Si la SIC regula las transacciones entre mercancías y consumidores, y si los consumidores, en este caso los padres, le solicitan defender el interés superior de los niños consagrado en la Constitución, ordenar una advertencia al lado de un formato engañoso sería parte de sus obligaciones. El criterio de corresponsabilidad frente a los niños implica no venderles alcohol ni tabaco y advertir a los adultos cuando las mercancías –películas, juegos, libros, medicamentos– tienen restricciones de edad.

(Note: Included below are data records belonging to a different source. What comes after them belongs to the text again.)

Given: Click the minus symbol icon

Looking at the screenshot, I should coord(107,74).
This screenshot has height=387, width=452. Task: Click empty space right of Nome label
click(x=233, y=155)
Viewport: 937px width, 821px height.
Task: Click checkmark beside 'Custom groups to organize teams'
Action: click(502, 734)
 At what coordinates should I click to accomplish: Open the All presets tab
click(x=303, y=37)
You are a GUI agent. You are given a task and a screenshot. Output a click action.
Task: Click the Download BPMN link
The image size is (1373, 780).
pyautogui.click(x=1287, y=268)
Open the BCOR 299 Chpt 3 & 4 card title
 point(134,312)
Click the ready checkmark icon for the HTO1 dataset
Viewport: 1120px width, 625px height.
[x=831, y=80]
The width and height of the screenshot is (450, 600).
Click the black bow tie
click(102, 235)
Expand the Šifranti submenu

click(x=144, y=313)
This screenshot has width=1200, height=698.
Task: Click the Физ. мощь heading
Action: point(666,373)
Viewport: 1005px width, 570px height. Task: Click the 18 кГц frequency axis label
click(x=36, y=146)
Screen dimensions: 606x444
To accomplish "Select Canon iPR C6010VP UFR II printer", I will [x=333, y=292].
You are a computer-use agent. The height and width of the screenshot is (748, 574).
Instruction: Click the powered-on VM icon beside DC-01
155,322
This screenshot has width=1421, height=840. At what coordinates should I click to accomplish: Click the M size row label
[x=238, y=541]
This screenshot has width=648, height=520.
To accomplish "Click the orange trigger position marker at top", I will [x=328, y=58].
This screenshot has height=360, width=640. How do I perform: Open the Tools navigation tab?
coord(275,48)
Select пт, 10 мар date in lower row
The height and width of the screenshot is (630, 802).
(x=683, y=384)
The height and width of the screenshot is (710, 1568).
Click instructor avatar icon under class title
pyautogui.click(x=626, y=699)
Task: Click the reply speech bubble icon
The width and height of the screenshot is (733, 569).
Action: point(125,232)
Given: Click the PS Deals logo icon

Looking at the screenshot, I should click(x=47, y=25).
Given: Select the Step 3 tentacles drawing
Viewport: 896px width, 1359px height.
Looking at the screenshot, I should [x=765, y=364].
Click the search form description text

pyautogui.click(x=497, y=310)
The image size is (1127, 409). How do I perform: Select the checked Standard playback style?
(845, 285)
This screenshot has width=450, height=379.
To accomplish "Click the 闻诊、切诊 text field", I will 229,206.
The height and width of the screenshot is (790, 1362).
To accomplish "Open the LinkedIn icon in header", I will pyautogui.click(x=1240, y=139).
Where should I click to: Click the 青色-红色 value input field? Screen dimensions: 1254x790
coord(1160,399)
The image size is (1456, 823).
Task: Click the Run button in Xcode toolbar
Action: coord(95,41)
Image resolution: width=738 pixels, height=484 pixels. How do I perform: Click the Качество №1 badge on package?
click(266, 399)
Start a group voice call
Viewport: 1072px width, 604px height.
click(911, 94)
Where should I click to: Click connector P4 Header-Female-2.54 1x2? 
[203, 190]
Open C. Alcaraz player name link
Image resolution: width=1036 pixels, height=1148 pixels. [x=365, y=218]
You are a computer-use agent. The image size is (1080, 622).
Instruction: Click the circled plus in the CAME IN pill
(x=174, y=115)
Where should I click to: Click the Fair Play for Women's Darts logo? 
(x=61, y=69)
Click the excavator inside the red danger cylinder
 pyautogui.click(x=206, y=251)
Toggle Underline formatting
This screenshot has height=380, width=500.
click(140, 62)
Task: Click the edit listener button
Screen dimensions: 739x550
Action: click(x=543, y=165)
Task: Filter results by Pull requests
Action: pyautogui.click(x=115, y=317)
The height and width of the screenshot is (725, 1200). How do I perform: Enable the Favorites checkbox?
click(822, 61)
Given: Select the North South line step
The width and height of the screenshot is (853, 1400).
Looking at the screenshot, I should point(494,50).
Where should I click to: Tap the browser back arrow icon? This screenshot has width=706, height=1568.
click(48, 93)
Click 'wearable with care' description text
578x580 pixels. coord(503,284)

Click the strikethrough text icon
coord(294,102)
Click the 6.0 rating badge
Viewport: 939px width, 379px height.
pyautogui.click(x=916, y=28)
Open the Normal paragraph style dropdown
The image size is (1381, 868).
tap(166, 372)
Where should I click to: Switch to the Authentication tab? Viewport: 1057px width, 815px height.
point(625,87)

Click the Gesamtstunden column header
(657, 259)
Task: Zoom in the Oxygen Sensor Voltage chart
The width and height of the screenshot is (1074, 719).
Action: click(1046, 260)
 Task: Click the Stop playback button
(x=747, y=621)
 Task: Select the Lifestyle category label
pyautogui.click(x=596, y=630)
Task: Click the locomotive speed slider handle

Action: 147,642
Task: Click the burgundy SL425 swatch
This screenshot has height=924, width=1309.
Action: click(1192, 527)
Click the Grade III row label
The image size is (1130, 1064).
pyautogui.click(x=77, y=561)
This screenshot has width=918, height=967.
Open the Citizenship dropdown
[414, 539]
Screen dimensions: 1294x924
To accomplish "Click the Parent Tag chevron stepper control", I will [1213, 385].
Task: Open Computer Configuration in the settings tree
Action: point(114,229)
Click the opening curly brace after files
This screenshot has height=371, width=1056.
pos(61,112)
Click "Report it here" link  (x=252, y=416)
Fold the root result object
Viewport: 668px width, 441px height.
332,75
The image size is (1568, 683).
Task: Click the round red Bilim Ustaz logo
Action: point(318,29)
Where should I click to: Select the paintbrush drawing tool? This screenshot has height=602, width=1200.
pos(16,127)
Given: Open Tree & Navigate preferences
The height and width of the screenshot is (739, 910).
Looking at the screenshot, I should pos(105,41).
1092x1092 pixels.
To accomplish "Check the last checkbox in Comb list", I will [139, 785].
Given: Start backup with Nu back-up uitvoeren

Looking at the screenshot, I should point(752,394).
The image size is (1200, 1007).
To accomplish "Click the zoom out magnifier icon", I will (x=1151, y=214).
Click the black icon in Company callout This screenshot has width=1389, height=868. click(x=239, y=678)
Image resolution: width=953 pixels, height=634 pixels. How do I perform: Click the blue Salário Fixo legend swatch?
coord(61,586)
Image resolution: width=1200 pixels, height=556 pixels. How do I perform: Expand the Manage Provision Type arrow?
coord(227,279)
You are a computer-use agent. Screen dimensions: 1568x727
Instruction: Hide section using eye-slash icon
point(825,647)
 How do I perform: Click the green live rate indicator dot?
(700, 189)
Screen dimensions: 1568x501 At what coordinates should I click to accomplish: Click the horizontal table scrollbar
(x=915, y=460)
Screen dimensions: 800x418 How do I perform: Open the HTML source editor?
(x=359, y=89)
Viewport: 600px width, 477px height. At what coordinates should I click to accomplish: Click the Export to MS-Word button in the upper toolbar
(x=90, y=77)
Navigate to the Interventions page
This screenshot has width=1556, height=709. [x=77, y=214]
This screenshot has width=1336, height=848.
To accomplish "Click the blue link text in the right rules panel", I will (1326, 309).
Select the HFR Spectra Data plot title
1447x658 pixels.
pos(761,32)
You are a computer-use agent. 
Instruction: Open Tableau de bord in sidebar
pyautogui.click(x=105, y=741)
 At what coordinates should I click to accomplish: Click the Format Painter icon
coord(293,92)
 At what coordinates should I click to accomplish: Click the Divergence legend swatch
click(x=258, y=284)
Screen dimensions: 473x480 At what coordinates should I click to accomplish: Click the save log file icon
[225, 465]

Sin embargo, ahí donde se resuelve la imposición de la SIC comienzan las preguntas para nuestro gremio: ¿Estas mercancías llamadas libros que se compran y se venden, como las demás, pueden ampararse en su fuero ‘cultural’ para alegar censura, en vez de responsabilidad editorial? ¿Por qué un sello como Planeta edita un libro de actividades para niños que les propone quitarse “algo de ropa y ponerse a bailar en la ciudad mientras piden oro”, escribir un rap sobre penes y vaginas o burlarse de un anciano, y justifica las ramplonerías porque el autor tiene más de diez millones de suscriptores en YouTube? ¿Existe ese autor? ¿Hay un editor a cargo de la edición? ¿Qué piensa el librero que lo ubica en una estantería al lado del libro de actividades de Disney? ¿Lee el librero, o solo “coloca” libros? ¿Cuál es la apuesta de ese librería, cuál la de ese editor? ¿Quién es el papá que regala el libro? ¿Se lo recomienda el librero?

Ante la voracidad del mercado y la ausencia de crítica, hoy es más necesario educar el criterio de los niños. Dejarlos leer y mostrarles, al tiempo, nuestros tesoros y hallazgos. Decirles “ya estás en edad de leer esto” y ver cómo les brillan los ojos cuando les recomendamos el libro justo. O cuando conversamos con ellos sobre por qué nos parece mejor este libro que el otro. A ellos les gusta la crítica. Y no es censura sino valoración, argumentos: criterio.